* PROBLEM TO WORK ON:
The required output is the lines below from the line containing "This screenshot has height=773, width=1717." to the line containing "Task: Expand the CheckBox1 tree node", inclusive, retyped exactly. No other lines belong in it.

Collected data entries:
______

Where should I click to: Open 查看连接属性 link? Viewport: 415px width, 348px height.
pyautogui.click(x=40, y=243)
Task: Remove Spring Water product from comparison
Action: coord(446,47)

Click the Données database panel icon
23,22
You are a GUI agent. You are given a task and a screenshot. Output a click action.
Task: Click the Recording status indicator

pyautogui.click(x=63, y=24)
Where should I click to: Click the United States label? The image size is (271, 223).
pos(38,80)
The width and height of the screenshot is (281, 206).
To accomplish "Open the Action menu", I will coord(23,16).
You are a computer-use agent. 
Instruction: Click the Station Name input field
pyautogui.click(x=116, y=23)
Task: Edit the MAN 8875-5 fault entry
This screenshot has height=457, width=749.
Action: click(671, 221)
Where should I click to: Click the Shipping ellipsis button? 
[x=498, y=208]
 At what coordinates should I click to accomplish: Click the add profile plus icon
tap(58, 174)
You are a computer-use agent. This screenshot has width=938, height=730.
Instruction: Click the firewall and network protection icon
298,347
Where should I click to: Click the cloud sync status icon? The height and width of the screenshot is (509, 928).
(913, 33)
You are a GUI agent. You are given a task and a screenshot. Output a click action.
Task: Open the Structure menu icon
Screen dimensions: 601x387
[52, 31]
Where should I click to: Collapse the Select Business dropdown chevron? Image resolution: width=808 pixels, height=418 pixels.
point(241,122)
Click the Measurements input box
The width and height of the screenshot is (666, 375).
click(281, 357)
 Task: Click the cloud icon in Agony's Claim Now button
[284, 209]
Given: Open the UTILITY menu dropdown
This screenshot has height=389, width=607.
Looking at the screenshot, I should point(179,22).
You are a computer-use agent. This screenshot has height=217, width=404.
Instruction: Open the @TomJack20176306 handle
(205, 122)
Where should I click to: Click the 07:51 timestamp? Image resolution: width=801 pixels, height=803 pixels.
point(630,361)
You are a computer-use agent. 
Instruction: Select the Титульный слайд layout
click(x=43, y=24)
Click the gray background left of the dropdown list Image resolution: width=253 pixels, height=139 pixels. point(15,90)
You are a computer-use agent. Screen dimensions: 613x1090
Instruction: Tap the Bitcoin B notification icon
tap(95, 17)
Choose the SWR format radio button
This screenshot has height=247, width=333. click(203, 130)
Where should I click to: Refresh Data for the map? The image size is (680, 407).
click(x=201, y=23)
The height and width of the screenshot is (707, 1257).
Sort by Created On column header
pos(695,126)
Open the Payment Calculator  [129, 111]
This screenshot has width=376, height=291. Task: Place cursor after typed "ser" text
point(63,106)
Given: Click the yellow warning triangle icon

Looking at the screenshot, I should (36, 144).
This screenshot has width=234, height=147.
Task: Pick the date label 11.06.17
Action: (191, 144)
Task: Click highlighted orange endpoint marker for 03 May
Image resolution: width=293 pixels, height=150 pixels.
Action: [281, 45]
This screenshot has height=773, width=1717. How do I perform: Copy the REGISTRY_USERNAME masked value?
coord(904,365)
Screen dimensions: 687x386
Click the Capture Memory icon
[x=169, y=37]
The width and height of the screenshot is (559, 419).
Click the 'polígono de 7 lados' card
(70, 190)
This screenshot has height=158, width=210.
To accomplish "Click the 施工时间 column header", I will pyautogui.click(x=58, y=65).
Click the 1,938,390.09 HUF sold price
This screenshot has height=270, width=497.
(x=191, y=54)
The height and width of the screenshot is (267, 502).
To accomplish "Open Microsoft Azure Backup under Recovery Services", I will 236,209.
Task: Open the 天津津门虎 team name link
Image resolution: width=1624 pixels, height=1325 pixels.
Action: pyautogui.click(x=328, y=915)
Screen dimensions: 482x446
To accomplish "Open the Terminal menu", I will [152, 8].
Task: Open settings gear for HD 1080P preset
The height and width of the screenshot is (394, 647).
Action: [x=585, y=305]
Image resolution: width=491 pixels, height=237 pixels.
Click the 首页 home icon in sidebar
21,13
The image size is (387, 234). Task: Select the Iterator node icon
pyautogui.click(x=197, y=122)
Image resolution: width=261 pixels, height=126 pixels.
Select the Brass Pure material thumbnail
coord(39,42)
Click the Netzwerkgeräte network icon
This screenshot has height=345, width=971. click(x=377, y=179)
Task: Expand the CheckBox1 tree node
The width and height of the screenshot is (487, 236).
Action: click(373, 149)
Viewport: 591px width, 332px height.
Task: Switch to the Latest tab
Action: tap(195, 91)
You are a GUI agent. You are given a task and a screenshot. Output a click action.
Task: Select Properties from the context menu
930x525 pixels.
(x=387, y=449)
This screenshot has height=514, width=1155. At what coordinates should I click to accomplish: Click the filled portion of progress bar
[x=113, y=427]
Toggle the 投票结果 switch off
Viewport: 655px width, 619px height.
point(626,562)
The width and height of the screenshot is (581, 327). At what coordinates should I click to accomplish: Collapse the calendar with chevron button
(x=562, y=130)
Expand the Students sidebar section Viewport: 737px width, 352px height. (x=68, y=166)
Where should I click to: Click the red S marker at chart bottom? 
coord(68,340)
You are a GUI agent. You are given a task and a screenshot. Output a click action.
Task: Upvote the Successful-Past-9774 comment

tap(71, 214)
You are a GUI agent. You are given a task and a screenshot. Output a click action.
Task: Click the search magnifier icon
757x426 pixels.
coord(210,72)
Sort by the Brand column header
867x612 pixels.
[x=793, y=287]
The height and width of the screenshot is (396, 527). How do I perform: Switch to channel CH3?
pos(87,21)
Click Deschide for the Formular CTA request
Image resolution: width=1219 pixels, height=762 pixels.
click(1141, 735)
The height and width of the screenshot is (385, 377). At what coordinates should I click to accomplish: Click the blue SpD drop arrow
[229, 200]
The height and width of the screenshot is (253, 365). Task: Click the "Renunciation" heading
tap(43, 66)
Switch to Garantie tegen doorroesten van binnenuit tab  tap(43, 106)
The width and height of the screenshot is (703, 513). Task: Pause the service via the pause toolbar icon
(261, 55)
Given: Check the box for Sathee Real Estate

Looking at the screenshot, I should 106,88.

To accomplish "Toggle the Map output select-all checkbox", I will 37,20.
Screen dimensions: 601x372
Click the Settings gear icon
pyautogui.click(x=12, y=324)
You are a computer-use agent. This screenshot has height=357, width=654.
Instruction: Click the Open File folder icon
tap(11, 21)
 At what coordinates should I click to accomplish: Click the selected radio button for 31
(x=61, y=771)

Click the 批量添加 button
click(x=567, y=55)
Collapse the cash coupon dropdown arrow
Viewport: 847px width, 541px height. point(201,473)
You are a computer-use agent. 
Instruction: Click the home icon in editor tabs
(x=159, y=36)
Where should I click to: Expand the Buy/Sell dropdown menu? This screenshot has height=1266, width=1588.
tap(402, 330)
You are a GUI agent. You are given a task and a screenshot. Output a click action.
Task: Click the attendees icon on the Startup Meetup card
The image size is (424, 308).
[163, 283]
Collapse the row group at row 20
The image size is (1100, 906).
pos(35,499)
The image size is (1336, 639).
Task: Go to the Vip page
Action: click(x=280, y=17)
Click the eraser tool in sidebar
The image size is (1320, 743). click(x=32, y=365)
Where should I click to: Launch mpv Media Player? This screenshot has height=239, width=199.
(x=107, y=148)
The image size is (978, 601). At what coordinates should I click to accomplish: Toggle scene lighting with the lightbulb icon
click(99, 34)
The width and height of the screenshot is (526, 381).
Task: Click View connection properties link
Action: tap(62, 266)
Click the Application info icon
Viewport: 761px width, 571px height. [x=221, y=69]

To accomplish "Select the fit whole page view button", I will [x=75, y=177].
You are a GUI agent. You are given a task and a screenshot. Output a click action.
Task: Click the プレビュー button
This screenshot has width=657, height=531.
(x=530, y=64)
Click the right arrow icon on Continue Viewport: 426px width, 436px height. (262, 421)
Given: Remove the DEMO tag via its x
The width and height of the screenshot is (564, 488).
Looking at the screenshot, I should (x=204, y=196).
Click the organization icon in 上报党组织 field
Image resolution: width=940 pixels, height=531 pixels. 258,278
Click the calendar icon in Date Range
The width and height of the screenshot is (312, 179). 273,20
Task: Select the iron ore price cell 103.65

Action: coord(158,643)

______

* RESULT OF THE EXERCISE:
This screenshot has height=773, width=1717. How do I perform: Copy the REGISTRY_USERNAME masked value?
coord(904,365)
Screen dimensions: 687x386
Click the Capture Memory icon
[x=169, y=37]
The width and height of the screenshot is (559, 419).
Click the 'polígono de 7 lados' card
(70, 190)
This screenshot has height=158, width=210.
To accomplish "Click the 施工时间 column header", I will pyautogui.click(x=58, y=65).
Click the 1,938,390.09 HUF sold price
This screenshot has height=270, width=497.
(x=191, y=54)
The height and width of the screenshot is (267, 502).
To accomplish "Open Microsoft Azure Backup under Recovery Services", I will 236,209.
Task: Open the 天津津门虎 team name link
Image resolution: width=1624 pixels, height=1325 pixels.
Action: pyautogui.click(x=328, y=915)
Screen dimensions: 482x446
To accomplish "Open the Terminal menu", I will [152, 8].
Task: Open settings gear for HD 1080P preset
The height and width of the screenshot is (394, 647).
Action: [x=585, y=305]
Image resolution: width=491 pixels, height=237 pixels.
Click the 首页 home icon in sidebar
21,13
The image size is (387, 234). Task: Select the Iterator node icon
pyautogui.click(x=197, y=122)
Image resolution: width=261 pixels, height=126 pixels.
Select the Brass Pure material thumbnail
coord(39,42)
Click the Netzwerkgeräte network icon
This screenshot has height=345, width=971. click(x=377, y=179)
Task: Expand the CheckBox1 tree node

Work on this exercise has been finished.